The White Paper Debate

It is ironic that as I compose this blog that I and several other thousands of PMETs are waiting for our train to bring us home. Looking at the crowd, I anticipate I will need to wait for at least 3 trains before there is a remote chance of getting on.

Now what was the debate about? Population growth and infrastructure planning. A lot has been said online and in the media over the last two weeks since the release of the white paper.

If you have been following my blog, you would already know my frustration over the overcrowdedness, the number of foreigners and the competitiveness in our education system.

This blog is not about these. Instead I want to talk about the parliamentary debates that have been ongoing for the last few days.

I want to thank CNA for uploading videos of these debates on their website for public viewing. I never knew that they were so accessible unless of course this is a new initiative in light of the heatedness of the debate.

Nonetheless it has been incredibly enlightening and insightful to hear our ministers and members of parliament speak. For one, it puts a face and personality to these names.

Honestly other than PM Lee and the various WP members, I do not know the other MPs well. And we wonder why our younger generation are not interested in politics.

Because we don’t know who our politicians are, what they fight for and what kind of discussion goes on behind doors.

No wonder one has the impression that our government is all about PAP vs Opposition.

Although I now am suffering from a massive headache after listening to hours of parliamentary debate, I feel like I can finally appreciate how our government works and the 1001 tradeoffs they have to make in every decision.

I admit the population paper is not an easy decision and while I was initially villified by the population target, the emotions have somewhat abated and I am ready to think about how we can solve this problem aka crisis together.

By the way the 4th train has passed and we have started to form queues to file into the train.

Many MPs both PAP and Opposition have given their views about the paper and I am heartened to hear that they both share the same reservations and concerns for the motion albeit from different angles.

It almost seems to me that the MPs are clamouring for the government to rethink this paper and to proceed with caution.

Wait. Aren’t MPs supposed to form the government? Well I thought so initially but from what I have observed, it seems like most decisions are made by the Cabinet ministers and MPs’ role is to reflect sentiments from their constituency.

Directions for this task>
Resume the blog post on the population White Paper debate, writing on from its final sentence.

Information provided>
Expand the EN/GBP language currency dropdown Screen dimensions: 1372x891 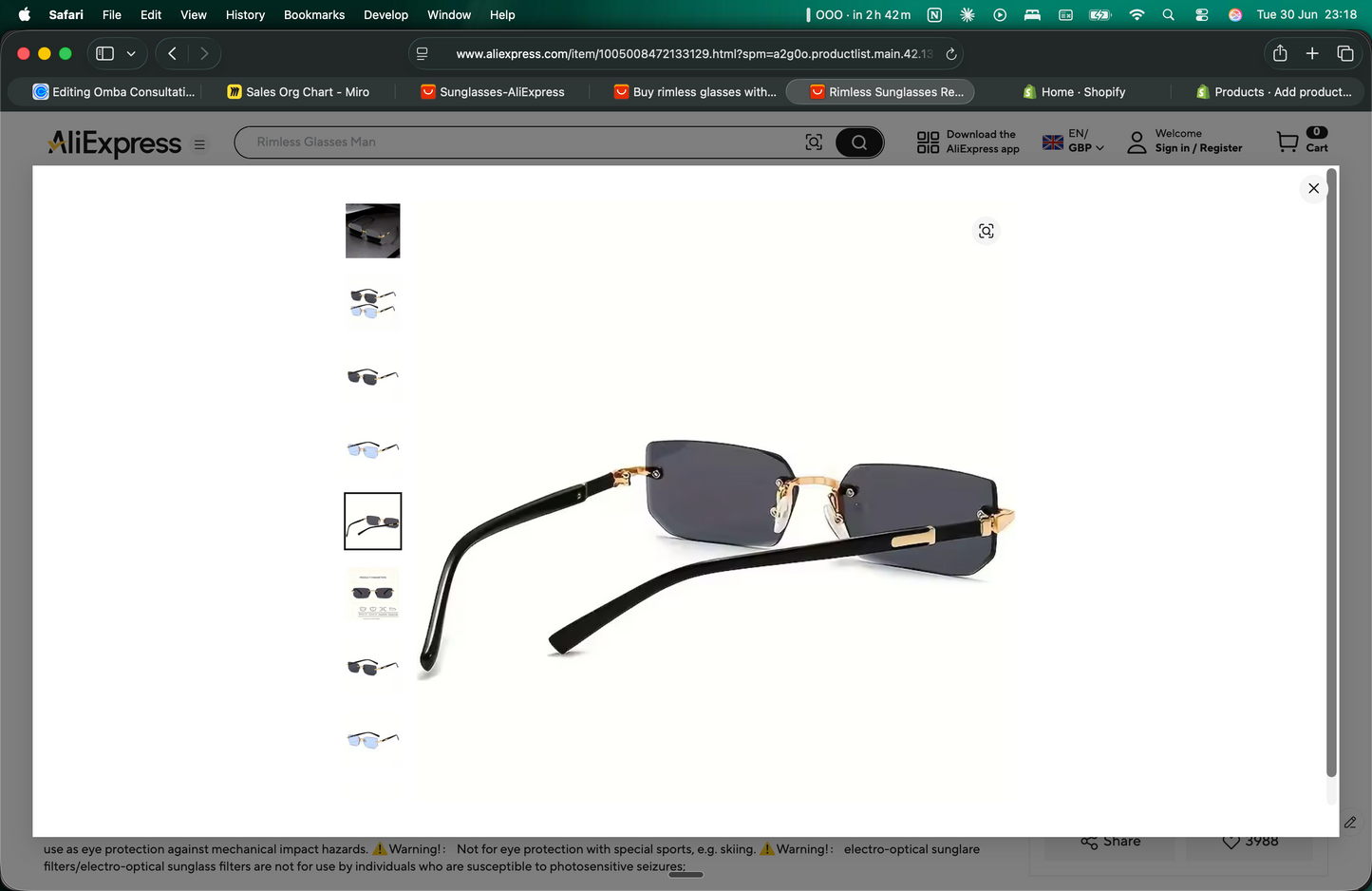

Answer to the task>
That makes sense. No wonder even PAP MPs speak up against the motion. However in an ironic twist, I find it amusing that even if their speech is laden with anti-support, they end their delivery with, ‘I support the motion’ while it seems like the Opposition are the only ones who oppose.

Is there some unspoken rule that PAP MPs cannot disagree?

Now I want to end off with a summary of the exchanges that has drawn my attention and I think is worthy for further deliberation in the policy planning.

1. The paper was written on the premise of certain GDP targets. But it does not show how this translates into real income effect on every day Singaporeans. What is the point of growth if our cost of living grows with it? We are not better off but rather increasingly stressed.

2. Stats were given that over the last decade, wages’ share of our GDP growth only constituted 40+% while the other half was dominated by company profits. In fact, the ministers’ defense for their policy is that by cutting off foreign labour supply, local businesses will suffer and may decide to relocate, causing many to lose employment.

One cannot help but feel that our govt may be liberally pro-business with the hopes that the fruits of a vibrant economy will naturally flow into tangible benefits for its citizens. I cannot help but wonder if a profit generating mechanism would readily transfer their gains without government intervention.

3. The issue of productivity growth is brought into light and all parties agree that we need to raise productivity on all fronts to counter exodus of our older workers from the labour force. It was also argued that if the govt continues to allow companies to tap on foreign labour, there is little incentive for them to increase productivity.

A few MPs highlighted measures that are worth considering. Mr Seah Kian Peng, CEO of NTUC Fairprice spoke about the management’s commitment to retain a 80% Singapore core in their employment despite not being able to meet their headcount requirements and expansion plans.

It is laudable to hear that we have home grown businesses who are devoted to their national identity and truly should be emulated by other local enterprises. I know that this is something MNCs will never understand.

As a Singaporean, I will be willing to spend the extra dollars to support Fairprice since I know the money will flow to our people.

Mr Liang Eng Hwa, MD of DBS, pointed out the need to radically rethink the way we look at foreign labour. Do they need to be physically in Singapore to lend their services?

With the advent of technology, businesses should explore the opportunities of offshoring jobs. In the same light, Singapore should consider using GNP instead of GDP to measure our success in our ever globalising economy.

4. Both Ministers of Transport and National Development painted a picture of Singapore in 2030 with upgraded infrastructure with additional capacity to fit the worst case scenario of 6.9 million population.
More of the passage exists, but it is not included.